Preeclampsia is a common known risk factor for neonatal neutropenia with the incidence of 50% [23] and is the cause for neonatal sepsis mainly in premature newborns. It is a transient haematologic alteration which lasts for days and weeks. Koenig TN and Christensen RD stated that neutropenia and leucopenia was caused by decrease in Granulocyte Colony Stimulating Factor (G-CSF) which is an important haematopoietic growth factor for granulocyte differentiation and proliferation.
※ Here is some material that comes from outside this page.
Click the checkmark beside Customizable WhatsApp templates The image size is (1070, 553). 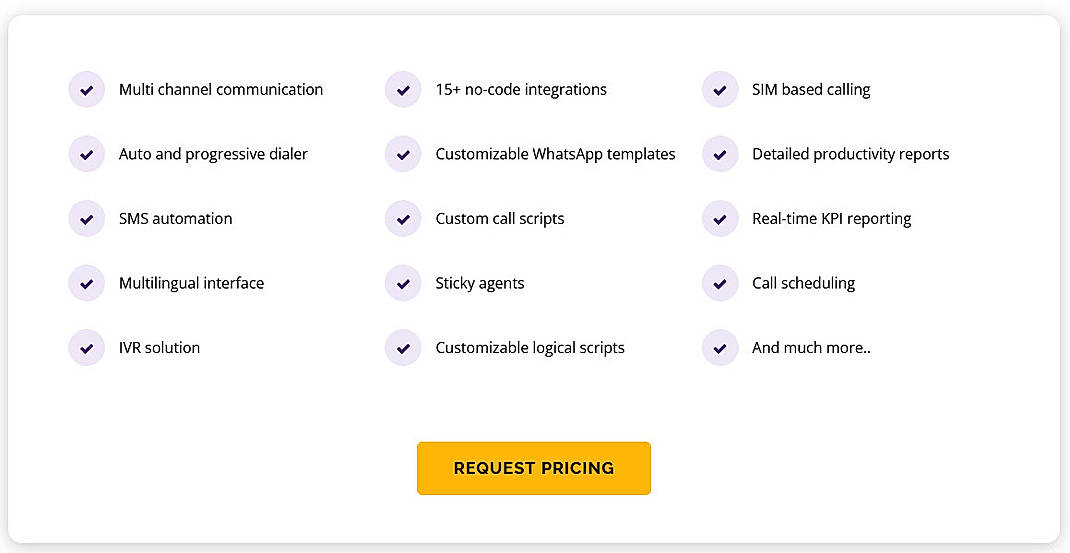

Neutropenia associated with maternal preeclampsia is also associated with uteroplacental insufficiency which inhibits foetal bone marrow production of the myeloid lineage [25,12].
In this study, neutropenia caused decrease in absolute neutrophil count which was 4723 /mm3 and was statistically significant with p<0.001. This finding correlated well with Dagar J and Aundhakar C et al., and Prakash PL et al., [26,5].
Lymphocyte count was also reduced in this study with 43.03% and p<0.001 which correlated with the finding of Bolat et al and Prakash PL et al., [12,5].
The most significant feature found in our study was the presence of thrombocytopenia in the babies born to preeclamptic mothers and it was 94,250/mm3 when compared to babies of normotensive mothers having mean platelet count of 2 lakh/mm3 with p<0.001. In newborns born to preeclamptic mothers, the incidence of thrombocytopenia was found to be higher compared to the newborns of normotensive mothers. The underlying pathophysiologic mechanism for thrombocytopenia is not clear but there are studies which states that pathology arises at the placental level, in which thrombocytes gets attached to endothelial cells which are damaged due to segmental vasoconstriction and dilatation of the blood vessels in the placenta of preeclamptic mothers leading to thrombocytopenia [27].
Limitation
The duration of the study was short. Follow up of the neonates could not be done. The correlation between neonates and mother’s haematological parameters were not analysed.
Conclusion
Preeclampsia is a maternal pathology involving placental modification which is associated with foetal complications. Maternal and foetal morbidity and mortality are serious concerns in preeclampsia and are attributable to poor management.
In our study, we observed many changes in the haematological profile of newborns born to preeclamptic mothers. All changes should be kept in mind while interpreting the haematological values in these babies and haematologic follow up should be performed in these newborns to decrease the risk of sepsis and bleeding manifestation. Hence, early haematological screening of these babies with laboratory tests like complete blood count and peripheral smear examination helps in early diagnosis of haematological complications and thus early management of sepsis and bleeding manifestations.
Funding: We would like to acknowledge the ICMR-STS for the financial support.